FOR THE PAST TEN YEARS, same-sex marriage has dominated the American political landscape, but this is not the first time in history this issue has made front-page news. In 1971, The San Francisco Chronicle declared that a “gay marriage boom” was under way. In the first few years of that decade, The New York Times, Life magazine, Jet, and other periodicals ran feature articles about a handful of couples who launched America’s first battles for legal recognition of same-sex marriage.
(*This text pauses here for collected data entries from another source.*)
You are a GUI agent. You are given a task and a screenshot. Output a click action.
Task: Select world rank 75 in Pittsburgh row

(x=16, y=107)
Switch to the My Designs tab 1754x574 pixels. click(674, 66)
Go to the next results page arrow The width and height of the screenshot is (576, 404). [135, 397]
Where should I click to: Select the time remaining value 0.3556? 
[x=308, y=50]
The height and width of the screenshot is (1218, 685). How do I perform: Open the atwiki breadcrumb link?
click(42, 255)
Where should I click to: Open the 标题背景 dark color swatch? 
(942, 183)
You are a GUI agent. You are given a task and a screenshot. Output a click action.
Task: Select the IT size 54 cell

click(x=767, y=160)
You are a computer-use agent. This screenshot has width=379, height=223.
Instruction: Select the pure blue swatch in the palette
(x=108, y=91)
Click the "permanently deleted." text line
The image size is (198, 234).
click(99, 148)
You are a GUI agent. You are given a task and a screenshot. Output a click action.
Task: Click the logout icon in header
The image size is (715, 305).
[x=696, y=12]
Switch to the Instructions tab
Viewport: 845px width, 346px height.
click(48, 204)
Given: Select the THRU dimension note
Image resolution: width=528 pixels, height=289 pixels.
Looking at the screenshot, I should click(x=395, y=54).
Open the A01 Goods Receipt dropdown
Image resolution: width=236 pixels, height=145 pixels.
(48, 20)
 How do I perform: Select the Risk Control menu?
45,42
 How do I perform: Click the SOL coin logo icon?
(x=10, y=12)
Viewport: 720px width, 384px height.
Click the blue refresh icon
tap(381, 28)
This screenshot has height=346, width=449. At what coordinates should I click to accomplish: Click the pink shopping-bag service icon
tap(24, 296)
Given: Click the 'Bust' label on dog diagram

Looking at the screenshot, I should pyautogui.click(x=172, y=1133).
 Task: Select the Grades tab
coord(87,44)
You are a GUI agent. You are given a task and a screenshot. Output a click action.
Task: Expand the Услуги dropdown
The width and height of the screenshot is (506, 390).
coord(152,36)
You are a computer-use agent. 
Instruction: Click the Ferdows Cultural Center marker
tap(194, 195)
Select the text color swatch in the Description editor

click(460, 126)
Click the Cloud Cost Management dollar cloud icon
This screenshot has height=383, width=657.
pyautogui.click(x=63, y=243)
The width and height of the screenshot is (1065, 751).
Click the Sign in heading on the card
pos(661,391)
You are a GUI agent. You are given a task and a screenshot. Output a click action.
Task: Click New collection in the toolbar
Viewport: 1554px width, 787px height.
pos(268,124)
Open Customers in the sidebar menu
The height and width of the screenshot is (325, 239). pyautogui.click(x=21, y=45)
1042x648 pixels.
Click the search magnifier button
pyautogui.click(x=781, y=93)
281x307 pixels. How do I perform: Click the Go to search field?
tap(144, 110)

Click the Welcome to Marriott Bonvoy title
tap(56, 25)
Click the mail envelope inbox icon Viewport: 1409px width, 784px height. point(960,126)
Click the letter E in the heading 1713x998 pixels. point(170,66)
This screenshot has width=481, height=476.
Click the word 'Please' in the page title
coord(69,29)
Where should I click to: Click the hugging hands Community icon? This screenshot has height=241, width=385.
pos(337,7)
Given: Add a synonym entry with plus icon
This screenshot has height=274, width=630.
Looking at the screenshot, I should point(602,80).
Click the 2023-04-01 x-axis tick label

Jack Baker and Michael McConnell, the best known of these couples, were invited to appear on Phil Donahue’s enormously popular daytime television show, and a number of lesbian couples quickly followed in their footsteps.

Although ultimately unsuccessful, Baker and McConnell’s campaign garnered considerable media support and gave a very fetching face to American male homosexuality. Baker and McConnell are still together today, living proof, one might say, of the power of same-sex love and commitment, and a testament to the legitimacy of the claim to marriage equality.

Jack Baker and James Michael McConnell, May 18, 1970
Jack Baker and James Michael McConnell, May 18, 1970

Baker and McConnell were no traditionalists, however. In the early 1970s, reports of increasing marital discord and rising divorce rates accompanied by the growing trend toward premarital sex and common-law living arrangements signaled an end to traditional marriage. “In the United States we are at a crisis,” Baker said in one of his many university campus speeches. “We have to change … the institution of marriage as we know it today. [We must] de-emphasize the nuclear family [and]create alternatives to marriage.” Legalizing same-sex marriage “would have such a devastating shock on … the United States that people will begin to think rationally about alternatives to the nuclear family and will begin to think of new ways to enhance the reproductive process of society.” Thus the push for gay marriage had nothing to do with reinforcing society’s traditionalist, patriarchal moorings, but was all about throwing a monkey wrench into the family system. Marriage needed to be updated. Among other things, it was time to eliminate monogamy and the legal expectation of a life-long commitment.

Baker and McConnell launched their campaign without the backing of any organized movement. Although they probably enjoyed support among the local Minneapolis gays they befriended through their University of Minnesota campus-based activism, most politically inclined lesbians and gays were indifferent, if not outright hostile, toward marriage of any kind.

Compared to the radical vision for change advanced by liberationists in the late 1960s and early ’70s, Baker and McConnell’s crusade appears more reformist than revolutionary, but the context in which they made their bid is important to consider. It is easy to forget that even after Stonewall (1969), coming out publicly was what separated many liberationists from accommodationist homophiles, and was key to gay liberation’s confrontational politics and its success as a movement. The stigma of homosexuality made the social costs of coming out great, and even the most uncompromising liberationists recognized that doing so was a deeply personal decision. Moreover same-sex marriage was far beyond the pale of anything to which even the most sympathetic heterosexuals might acquiesce.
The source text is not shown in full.